The investigators collected blood samples prior to and following injections and measured the levels of the anti-HAV antibodies. The considered an anti-HAV IgG ≥20 mIU/mL to be seroprotective.
Additionally, they evaluated safety on the basis of observed or reported adverse events. Patients were observed closely 1-hour post-vaccination followed by telephone calls with a standardized questionnaire at day 3.
Thus, the investigators reported that 100% of non-obese and obese patients were seroprotective after a single dose.
The non-obese group achieved a post-vaccination anti-HAV geometric mean titer (GMT) of 429.51 mIU/mL (95% CI, 401.97-458.94)—compared with 467.45 mIU/mL (95% CI, 424.47-514.79; P = .142) in the obese group. There were no noted significant differences among ages.
However, at 8–9 weeks post-vaccination, there were significantly higher antibody titer responses for female subjects (P = .013) and individuals with truncal obesity (P = .002).
Among 234 phone call respondents, 106 adverse events were reported, including myalgia (15.38%), headache, (12.82%), fever (11.11%), swelling and pain at the injection site (4.27%), and abdominal discomfort (1.71%). There was no observed difference in rates of events between the non-obese and obese groups.
The team reported no serious adverse patients during the study.
The investigators acknowledged the potential to evaluate the long-term persistence of immunogenicity among these patients as well as short-term protectivity efficacy during imminent viral outbreaks.

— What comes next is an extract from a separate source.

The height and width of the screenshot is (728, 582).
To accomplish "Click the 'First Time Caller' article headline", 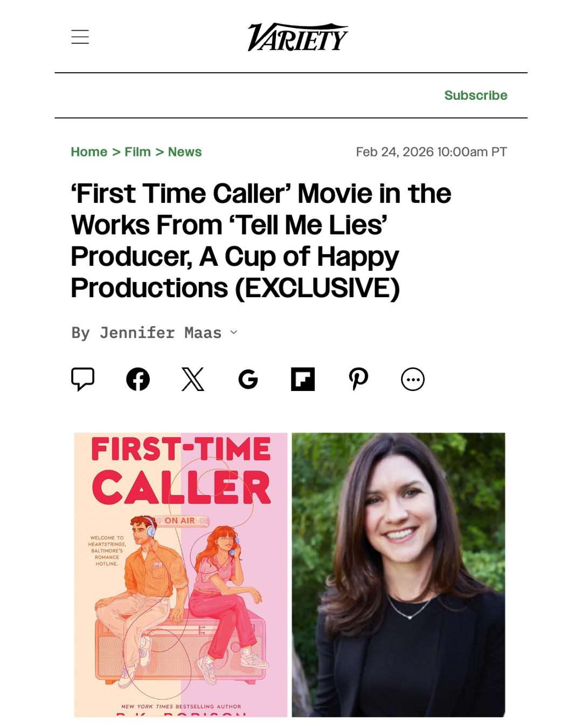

“A single vaccination using the live attenuated hepatitis A vaccine is safe and highly immunogenic in both underweight/normal weight and overweight/obese subjects during the short-term follow-up,” the investigators concluded.
“Truncal obesity and female gender are factors associated with better immune response, whereas there are no differences in anti-HAV titers between non-obese versus obese groups or between children versus young adults,” they wrote.
The study, "Impact of Obesity and Being Overweight on the Immunogenicity to Live Attenuated Hepatitis A Vaccine in Children and Young Adults," was published online in Vaccines.